Doğu Akdeniz Geriliminin Türkiye-AB İlişkilerine Yansıması
Doğu Akdeniz’de her geçen gün yeni açıklamalar ve hamlelerle tırmanan gerginlik, Ağustos ayında Türkiye-AB ilişkilerinin de başlıca gündem maddesiydi. Konu, önce AB Dışişleri Bakanlarının Yunanistan’ın çağrısıyla 14 Ağustos 2020’de gerçekleştirdikleri olağanüstü toplantıda, 27-28 Ağustos 2020’de de AB Dönem Başkanı Almanya’nın ev sahipliğinde Berlin’de düzenlenen AB Dışişleri Bakanları Gayri Resmi (Gymnich) Toplantısı’nda ele alındı. “Üye ülke dayanışması” adı altında Yunanistan ve GKRY’nin tezlerini desteklemeyi sürdüren AB Dışişleri Bakanları, Türkiye ile kötüleşen ilişkilerin AB açısından Doğu Akdeniz’in ötesinde olumsuz stratejik sonuçlar doğurduğunu not ettiler. AB Dış İlişkiler ve Güvenlik Politikası Yüksek Temsilcisi Borrell’in Türkiye ile diyaloğun yeniden tesis edilmesi yönündeki çabalarına verdikleri desteği teyit eden AB Dışişleri Bakanları, Borrell’i gerilimin sürmesi halinde başvurulabilecek seçenekler üzerinde çalışmakla görevlendirdiler.
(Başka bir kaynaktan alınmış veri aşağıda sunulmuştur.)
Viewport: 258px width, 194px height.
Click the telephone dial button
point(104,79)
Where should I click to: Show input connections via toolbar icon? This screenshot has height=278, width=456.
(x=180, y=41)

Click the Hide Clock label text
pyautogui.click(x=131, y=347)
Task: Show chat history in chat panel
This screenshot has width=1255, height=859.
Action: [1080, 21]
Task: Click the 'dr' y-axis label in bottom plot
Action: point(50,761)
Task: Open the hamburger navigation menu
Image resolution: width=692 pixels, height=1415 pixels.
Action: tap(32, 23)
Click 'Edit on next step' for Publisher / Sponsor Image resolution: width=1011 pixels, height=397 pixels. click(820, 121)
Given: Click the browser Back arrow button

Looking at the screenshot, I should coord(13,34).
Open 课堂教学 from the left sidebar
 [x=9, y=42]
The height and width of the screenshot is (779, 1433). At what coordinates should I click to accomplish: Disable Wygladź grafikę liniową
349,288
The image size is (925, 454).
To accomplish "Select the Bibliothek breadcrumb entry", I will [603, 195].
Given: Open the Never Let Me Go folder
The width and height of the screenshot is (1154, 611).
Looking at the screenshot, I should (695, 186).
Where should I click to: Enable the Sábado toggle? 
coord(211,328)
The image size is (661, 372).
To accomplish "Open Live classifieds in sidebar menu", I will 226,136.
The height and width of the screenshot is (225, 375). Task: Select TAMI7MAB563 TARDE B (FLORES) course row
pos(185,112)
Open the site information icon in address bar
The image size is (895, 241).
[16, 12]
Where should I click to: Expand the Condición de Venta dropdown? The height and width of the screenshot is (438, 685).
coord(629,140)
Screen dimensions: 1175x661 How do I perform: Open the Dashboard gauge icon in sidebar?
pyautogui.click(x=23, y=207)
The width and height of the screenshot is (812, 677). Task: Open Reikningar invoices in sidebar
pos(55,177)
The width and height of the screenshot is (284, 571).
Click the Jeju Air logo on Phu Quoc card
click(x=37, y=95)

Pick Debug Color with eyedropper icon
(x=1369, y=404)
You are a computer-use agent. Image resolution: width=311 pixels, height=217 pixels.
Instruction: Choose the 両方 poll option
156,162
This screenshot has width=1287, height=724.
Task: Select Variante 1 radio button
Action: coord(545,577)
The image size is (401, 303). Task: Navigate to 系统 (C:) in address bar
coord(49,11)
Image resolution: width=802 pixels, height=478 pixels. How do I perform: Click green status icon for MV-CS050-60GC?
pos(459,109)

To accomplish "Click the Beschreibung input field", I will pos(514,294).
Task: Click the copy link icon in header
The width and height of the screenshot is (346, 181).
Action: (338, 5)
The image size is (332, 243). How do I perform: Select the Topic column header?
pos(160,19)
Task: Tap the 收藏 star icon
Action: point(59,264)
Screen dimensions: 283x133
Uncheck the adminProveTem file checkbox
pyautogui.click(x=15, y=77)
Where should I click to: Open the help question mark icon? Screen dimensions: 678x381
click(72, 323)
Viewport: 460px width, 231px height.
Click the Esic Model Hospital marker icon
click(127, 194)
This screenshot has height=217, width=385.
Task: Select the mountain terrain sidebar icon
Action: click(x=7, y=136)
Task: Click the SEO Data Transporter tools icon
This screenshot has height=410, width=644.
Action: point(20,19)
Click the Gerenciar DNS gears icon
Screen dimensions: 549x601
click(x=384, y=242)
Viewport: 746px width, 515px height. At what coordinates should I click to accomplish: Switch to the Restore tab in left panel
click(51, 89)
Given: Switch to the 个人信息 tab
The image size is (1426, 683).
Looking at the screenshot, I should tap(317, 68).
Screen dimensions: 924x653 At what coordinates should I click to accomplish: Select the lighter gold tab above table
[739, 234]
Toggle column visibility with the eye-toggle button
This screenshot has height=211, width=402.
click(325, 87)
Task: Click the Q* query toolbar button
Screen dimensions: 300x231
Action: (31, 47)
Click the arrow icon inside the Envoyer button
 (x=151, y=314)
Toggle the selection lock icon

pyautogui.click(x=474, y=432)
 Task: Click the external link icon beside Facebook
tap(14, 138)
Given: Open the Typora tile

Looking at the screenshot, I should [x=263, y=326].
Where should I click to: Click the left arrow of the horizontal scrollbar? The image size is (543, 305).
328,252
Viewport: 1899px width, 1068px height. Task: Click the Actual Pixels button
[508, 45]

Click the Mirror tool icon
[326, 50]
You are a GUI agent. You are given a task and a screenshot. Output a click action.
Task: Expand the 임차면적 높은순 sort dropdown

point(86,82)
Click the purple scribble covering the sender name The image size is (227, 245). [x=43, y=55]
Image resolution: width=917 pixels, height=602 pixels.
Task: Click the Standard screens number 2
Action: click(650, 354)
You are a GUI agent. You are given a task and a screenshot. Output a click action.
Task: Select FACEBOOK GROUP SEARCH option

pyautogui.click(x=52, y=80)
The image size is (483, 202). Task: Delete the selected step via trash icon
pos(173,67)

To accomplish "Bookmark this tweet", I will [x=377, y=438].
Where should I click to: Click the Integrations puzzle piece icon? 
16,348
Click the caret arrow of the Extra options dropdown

Yüksek Temsilci Borrell’in açıklamaları, Berlin’deki Gymnich toplantısında da benzer bir yaklaşımın benimsendiğini gösteriyor. Borrell, sorunun çözümünde diyaloğa şans tanınması gerektiğini vurgularken yaptırımların da masada olduğunu ortaya koyan açıklamalarda bulundu. Borrell ayrıca, AB Dışişleri Bakanlarının mevcut yaptırım listesine yeni isimlerin eklenmesi için Konsey’in ilgili çalışma gruplarını görevlendirme yönünde siyasi uzlaşıya vardığını duyurdu. Doğu Akdeniz’deki gelişmeler bağlamında Türkiye ile ilişkilerin 24-25 Eylül 2020 tarihlerinde AB liderleri tarafından masaya yatırılması öngörülüyor.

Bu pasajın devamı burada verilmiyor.